PETER SALEH: Yeah. Look, it's-- it's going to be-- hopefully it'll be fair across the board, and I think it will be. If every restaurant is having-- is paying the same amount for labor and it rises at the same rate, the really only alternative that many of these restaurants have is to raise menu prices. And they've been dealing with this-- if you look at states like California and New York, New Jersey, and some other states around the country that have had a much higher wage rate, you know, these restaurants have been operating just fine.
I mean, they-- they just raise-- they have no choice but to raise their price. Many of them won't really cut the service. They will raise menu prices. And so you see the wage rate and the menu prices go up a little bit faster than they historically would.
But the consumers will accept that over time. So as long as it's flat across the entire industry, I think all you're really going to see is inflation, and the restaurants will adjust. They have to protect their margins. They're not going to close their doors. And really, just the result, the end result, is higher menu prices to the consumer.
AKIKO FUJITA: And Peter, you have highlighted some of the names that you think are particularly exposed to any kind of increase in the minimum wage, Darden Restaurants one of them, Chipotle, Shake Shack another one. What kind of hit are we talking about?
PETER SALEH: So the reason I think those types of-- those companies are more exposed is because of their business model. They tend to own all their restaurants, so they have to deal with not only the top line, but all the inflation within-- within the income statement. If you take a look at something like a McDonald's or some of the quick-service restaurants, they're 95%, 98% franchised. The franchisees deal with the labor inflation.
McDonald's as a corporation is really just clipping a piece of the-- the royalty rate and taking that as-- within their income statement.
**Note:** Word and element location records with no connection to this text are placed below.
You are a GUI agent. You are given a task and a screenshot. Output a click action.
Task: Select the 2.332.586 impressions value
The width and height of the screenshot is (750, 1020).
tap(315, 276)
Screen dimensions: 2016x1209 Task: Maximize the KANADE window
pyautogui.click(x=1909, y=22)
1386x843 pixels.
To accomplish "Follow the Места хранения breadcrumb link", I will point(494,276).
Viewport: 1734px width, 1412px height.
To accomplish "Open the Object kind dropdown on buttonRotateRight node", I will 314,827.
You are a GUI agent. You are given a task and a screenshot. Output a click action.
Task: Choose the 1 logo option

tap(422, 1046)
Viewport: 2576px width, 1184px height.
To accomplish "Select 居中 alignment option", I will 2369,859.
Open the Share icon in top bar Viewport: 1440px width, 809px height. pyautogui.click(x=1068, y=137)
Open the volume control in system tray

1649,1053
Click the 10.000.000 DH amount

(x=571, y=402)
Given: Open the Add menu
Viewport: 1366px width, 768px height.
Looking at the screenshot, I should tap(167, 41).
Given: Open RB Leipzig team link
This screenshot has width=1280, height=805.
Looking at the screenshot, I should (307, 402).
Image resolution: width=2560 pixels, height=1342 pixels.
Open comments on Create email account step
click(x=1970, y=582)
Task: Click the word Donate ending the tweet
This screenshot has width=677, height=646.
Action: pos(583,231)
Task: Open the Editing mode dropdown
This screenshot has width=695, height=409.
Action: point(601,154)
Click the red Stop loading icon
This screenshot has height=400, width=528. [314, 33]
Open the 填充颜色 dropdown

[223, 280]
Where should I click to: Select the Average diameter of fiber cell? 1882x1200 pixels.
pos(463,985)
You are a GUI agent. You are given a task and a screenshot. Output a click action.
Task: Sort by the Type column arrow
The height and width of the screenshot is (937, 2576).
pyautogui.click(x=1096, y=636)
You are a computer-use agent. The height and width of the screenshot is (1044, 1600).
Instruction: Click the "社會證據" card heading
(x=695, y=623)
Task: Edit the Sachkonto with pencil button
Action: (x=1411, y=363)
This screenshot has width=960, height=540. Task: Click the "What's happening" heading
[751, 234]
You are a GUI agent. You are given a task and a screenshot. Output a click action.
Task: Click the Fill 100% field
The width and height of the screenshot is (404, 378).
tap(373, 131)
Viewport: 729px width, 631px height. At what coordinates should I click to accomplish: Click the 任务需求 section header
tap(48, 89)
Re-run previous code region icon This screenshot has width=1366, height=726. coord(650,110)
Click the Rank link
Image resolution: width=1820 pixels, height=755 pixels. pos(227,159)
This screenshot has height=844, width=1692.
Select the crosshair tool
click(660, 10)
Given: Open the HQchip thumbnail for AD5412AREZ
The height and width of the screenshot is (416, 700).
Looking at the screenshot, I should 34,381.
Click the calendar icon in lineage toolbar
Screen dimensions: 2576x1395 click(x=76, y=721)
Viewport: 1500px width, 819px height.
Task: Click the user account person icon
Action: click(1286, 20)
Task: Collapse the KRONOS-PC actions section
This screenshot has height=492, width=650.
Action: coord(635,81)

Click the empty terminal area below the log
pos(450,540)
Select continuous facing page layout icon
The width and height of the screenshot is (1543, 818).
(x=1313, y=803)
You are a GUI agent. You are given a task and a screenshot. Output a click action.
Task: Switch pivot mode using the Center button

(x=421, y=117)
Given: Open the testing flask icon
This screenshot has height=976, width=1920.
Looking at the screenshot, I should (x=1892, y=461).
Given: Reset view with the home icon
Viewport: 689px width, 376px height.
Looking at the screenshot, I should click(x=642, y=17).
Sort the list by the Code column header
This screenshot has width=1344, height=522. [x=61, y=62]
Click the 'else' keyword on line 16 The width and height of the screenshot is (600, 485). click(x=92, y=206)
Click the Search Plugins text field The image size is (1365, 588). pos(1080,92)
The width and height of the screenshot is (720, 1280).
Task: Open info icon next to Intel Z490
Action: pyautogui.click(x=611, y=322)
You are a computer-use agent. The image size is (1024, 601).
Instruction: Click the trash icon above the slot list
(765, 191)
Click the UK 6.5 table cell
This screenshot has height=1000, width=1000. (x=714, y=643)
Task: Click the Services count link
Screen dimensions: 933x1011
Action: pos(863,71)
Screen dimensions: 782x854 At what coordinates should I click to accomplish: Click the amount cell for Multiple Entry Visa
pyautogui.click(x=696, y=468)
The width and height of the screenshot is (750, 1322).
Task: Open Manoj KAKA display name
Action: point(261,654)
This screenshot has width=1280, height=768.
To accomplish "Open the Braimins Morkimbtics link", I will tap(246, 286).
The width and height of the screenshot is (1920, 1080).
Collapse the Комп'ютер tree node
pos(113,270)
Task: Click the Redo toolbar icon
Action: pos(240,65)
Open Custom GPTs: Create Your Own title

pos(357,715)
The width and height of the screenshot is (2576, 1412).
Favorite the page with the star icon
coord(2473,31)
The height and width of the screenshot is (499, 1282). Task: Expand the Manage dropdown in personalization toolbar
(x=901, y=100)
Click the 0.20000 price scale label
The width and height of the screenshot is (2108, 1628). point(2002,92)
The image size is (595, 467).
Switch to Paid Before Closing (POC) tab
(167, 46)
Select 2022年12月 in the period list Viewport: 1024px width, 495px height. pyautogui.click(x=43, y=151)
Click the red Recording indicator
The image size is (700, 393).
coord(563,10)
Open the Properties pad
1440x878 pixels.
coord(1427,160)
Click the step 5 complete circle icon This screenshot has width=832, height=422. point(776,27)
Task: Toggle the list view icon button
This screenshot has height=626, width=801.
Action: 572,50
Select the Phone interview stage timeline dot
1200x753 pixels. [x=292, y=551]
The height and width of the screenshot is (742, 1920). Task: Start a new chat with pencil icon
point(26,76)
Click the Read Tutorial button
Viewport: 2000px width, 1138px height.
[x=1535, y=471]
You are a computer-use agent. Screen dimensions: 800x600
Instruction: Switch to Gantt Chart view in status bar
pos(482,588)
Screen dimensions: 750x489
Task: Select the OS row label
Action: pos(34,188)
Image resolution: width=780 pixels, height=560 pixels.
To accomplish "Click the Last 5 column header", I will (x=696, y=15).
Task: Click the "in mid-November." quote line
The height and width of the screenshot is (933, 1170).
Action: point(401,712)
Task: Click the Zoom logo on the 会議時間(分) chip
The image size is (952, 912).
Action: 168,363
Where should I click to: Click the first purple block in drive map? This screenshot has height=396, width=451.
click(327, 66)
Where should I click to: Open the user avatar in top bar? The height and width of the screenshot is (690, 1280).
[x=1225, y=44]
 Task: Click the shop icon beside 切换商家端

So they don't have as much pressure within their income statement on the labor side as the franchisees do. So those-- you know, those names that we highlighted, Darden and maybe Shake Shack, they own more of their locations. They would feel more pressure. I would tend to think that across the board the rate of menu price increase will be similar, but the impact on margins will be more severe for company owned business models than you will see for franchise business models.
ZACK GUZMAN: Interesting. OK, so those other ones levered, too, maybe the franchise model might be able to weather the storm as well. So if it's not just a McDonald's, what other-- what other restaurants out there are particularly level to that franchise model?
PETER SALEH: I mean, you've got lots in the quick-service space, right. So you've got Wendy's is a quick-service operator. Anything with a drive-through really has a highly franchised business model. Many of the pizza operators, from Domino's and Papa John's, highly franchised. All of Yum's restaurants are highly franchised. So they are a little bit more insulated.
I think the one thing we have not spoken about, though, is-- you know, the minimum wage gets a lot of the headlines, but the elimination of the-- the tip wage, I think, is another major issue for especially some of these casual diners or full-service restaurant operators. Look, there's about seven states right now that don't have that tip wage. And if we eliminated it for the rest of the country, I think what you're going to see is, again, more pressure on menu prices going higher, but I think it also creates a discrepancy within the restaurants.
Now you've got the waiter or waitresses earning $15 an hour plus tips on top of that. The guys in the back of the house will be earning far less. So the restaurants are going to have to figure out how to make up the difference there.
And I think that creates a challenging dynamic for restaurant operators, and we'll see how they deal with it. But for now, I think the federal minimum wage definitely gets the bulk of the attention. But I do think you are, in essence, going to see just higher menu prices and better efficiencies within the four walls of the restaurants to offset it.
AKIKO FUJITA: Yeah, I thought it was interesting how you also mentioned that you think restaurant operators are increasingly going to be utilizing ghost kitchens as they face the pressure from the minimum wage to appear. It's good to talk to you. Peter Saleh is BTIG Restaurants Analyst.